Unterstützt wird das Haus von vielen ehrenamtlichen Helfern. Sie sind es, die z.B. den 24-Stunden-Notdienst am Telefon machen. Sie kümmern sich um Frauen, die auch nachts um Hilfe bitten und koordinieren die Unterbringung. Es gibt einen „Opa-Oma-Dienst“! Pensionäre, die  sich um die Kinder kümmern, wenn die Mütter Behördengänge zu bewältigen haben. Es sind ehrenamtliche Handwerker, die den Frauen bei der Einrichtung einer neuen und eigenen Wohnung helfen.

Ohne ehrenamtliche Helfer wäre die Aufrechterhaltung des Frauenhauses Kaufbeuren nicht möglich. Alle freiwilligen Helfer werden geschult und übernehmen auch Aufgaben im Haus. Daher ist der Förderverein sehr dankbar für Jeden, der sich dieser Aufgabe stellen will. Gesucht werden Handwerker, Oma und Opas, einfach Menschen, die den Verein ehrenamtlich unterstützen und den geläuterten Frauen wie auch den Mitarbeitern des Frauenhauses helfen möchten.

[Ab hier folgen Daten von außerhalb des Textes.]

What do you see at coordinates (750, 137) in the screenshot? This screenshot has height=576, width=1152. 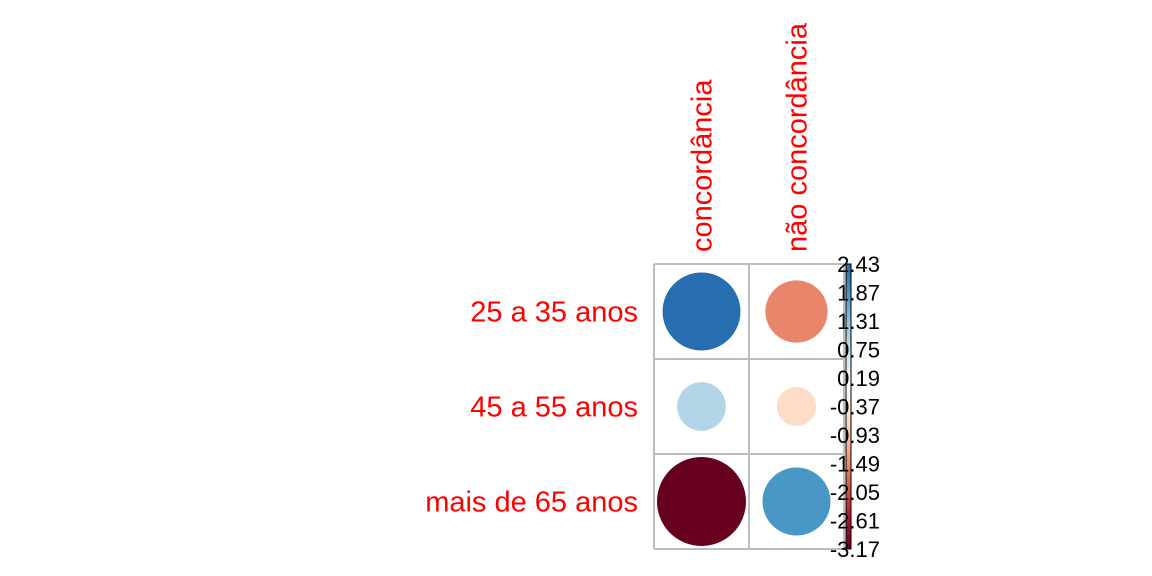 I see `column-labels: concordância não concordância` at bounding box center [750, 137].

Erreichbar ist das Frauenhaus Kaufbeuren an 24 Stunden über die Rufnummer 08341 16616
Spendenkonto: VR-Bank
Kaufbeuren-Ostallgäu
IBAN: DE 927 346 004 600 000 737 76
Rund 15.000 bis 17.000 Frauen finden jährlich Schutz in Frauenhäusern und Zufluchtswohnungen. Rechnet man ihre Kinder hinzu, so sind es etwa 30.000 bis 34.000 Personen pro Jahr, die der ausgeübten Gewalt auf diese Weise entfliehen.

Die größte Chance auf Zuflucht haben Frauen statistisch gesehen in Bremen. Hier gibt es pro 10.000 Einwohnerinnen 3,63 Frauenhausplätze. Das geringste Angebot hat Bayern mit umgerechnet nur 0,53 Plätzen. Diese Zahlen gehen aus einem Bericht zur Situation der Frauenhäuser und anderer Unterstützungsangebote für von Gewalt betroffener Frauen hervor.

In Deutschland gibt es 353 Frauenhäuser und circa 41 Schutzwohnungen mit über 6.000 Plätzen. Hilfe finden Frauen auch bei rund 750 Fachberatungsstellen.